Sherembey lamenta las bajas “innecesarias” que ha causado esa laguna: desde 2010, según datos de ONUSIDA (programa de las Naciones Unidas para la lucha contra el VIH), la prevalencia de la enfermedad en Ucrania se incrementó en un 3% de la población, aunque su tasa de mortalidad se redujo en un 27%. En 2016, no obstante, los cálculos revelaron unas 17.000 infecciones y unos 8.500 fallecimientos, alzando a la nación como la segunda de Europa Oriental (por detrás de Rusia) con el mayor índice de crecimiento epidémico, tal como señala la plataforma Avert.org. “Mucha gente hace locuras sin conocimiento. O padece VIH sin saberlo, porque no es algo que se hable”, analiza Sherembey preocupado unas cifras que hablan de 240.000 afectados en una población de 45 millones.

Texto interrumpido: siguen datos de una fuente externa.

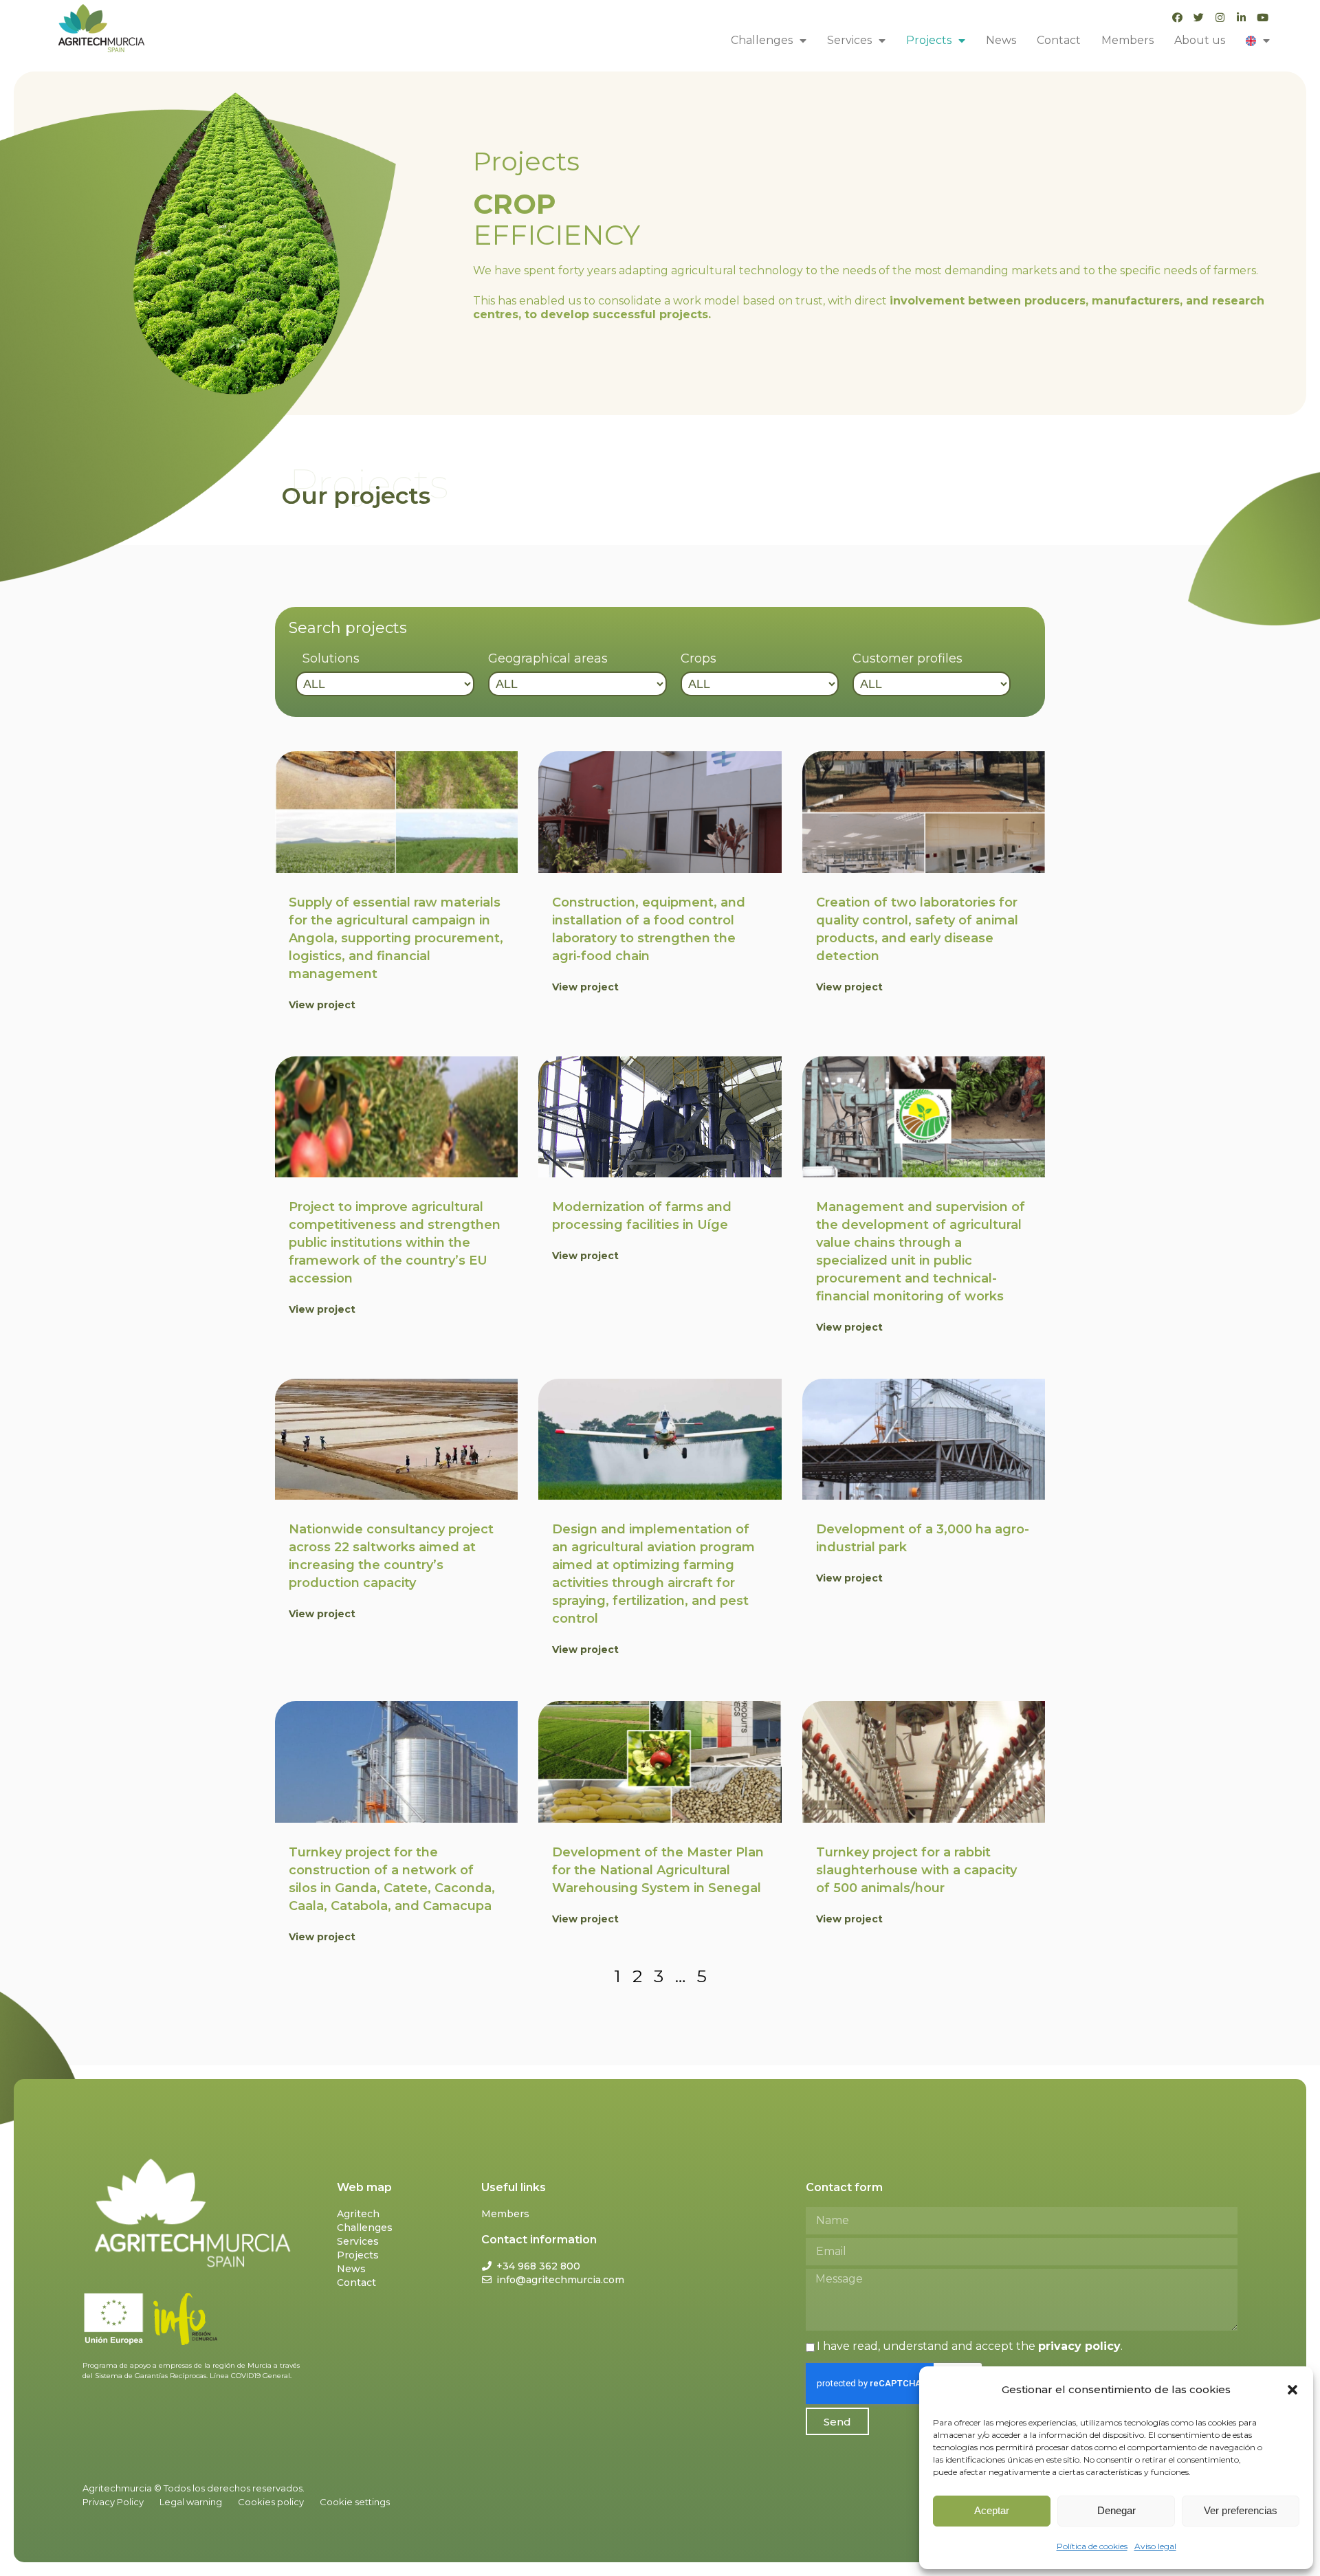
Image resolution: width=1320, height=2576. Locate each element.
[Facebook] (1177, 17)
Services (849, 40)
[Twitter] (1198, 17)
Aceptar (991, 2510)
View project (322, 1005)
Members (1127, 40)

Su diagnóstico se transformó en una ambición hasta entonces inadvertida. Dejaría atrás los malos hábitos y se prepararía para atajar esta pandemia. De repente, no había nada más en su existencia que comprender qué era este virus que muchas veces mataba por incomprensión. Después de soltar la bomba en el hogar familiar —maquillándola con una supuesta cura y con menos efectos de los que conllevaba— se empapó de todo lo que encontraba sobre el tema. Y decidió empeñarse en salvar a las demás “víctimas”. Entonces sí que fue de frente. “Si quieres proteger a los tuyos, tienes que decir la verdad”, sostiene.

Fue a parar a la fundación AntiAIDS, de Elena Pinchuk, hija del ex primer ministro Leonid Kuchma. Esta empresa personal se ha propuesto paliar los abultados números de afección en el país. “Hay más anuncios en la tele, en las paradas de autobús, en los hospitales”, comenta Sherembey, “pero el Estado no hace nada en materia educativa: es una tragedia”. Formó parte inmediatamente del equipo. Su experiencia suponía un gran valor testimonial y teórico, como demuestra disparando datos en medio del almuerzo: “Ucrania es el país desarrollado con más VIH. El 51% se produce por relaciones sexuales, aunque antes era por el uso de drogas intravenosas. Es difícil determinar cómo es el traspaso porque la información no es pública o la gente la oculta”, afirma. ONUSIDA expone que un 21,9% lo adquiere por esta última vía, que en trabajadoras sexuales la prevalencia es del 7% y que el 8,5% se da en relaciones masculinas homosexuales.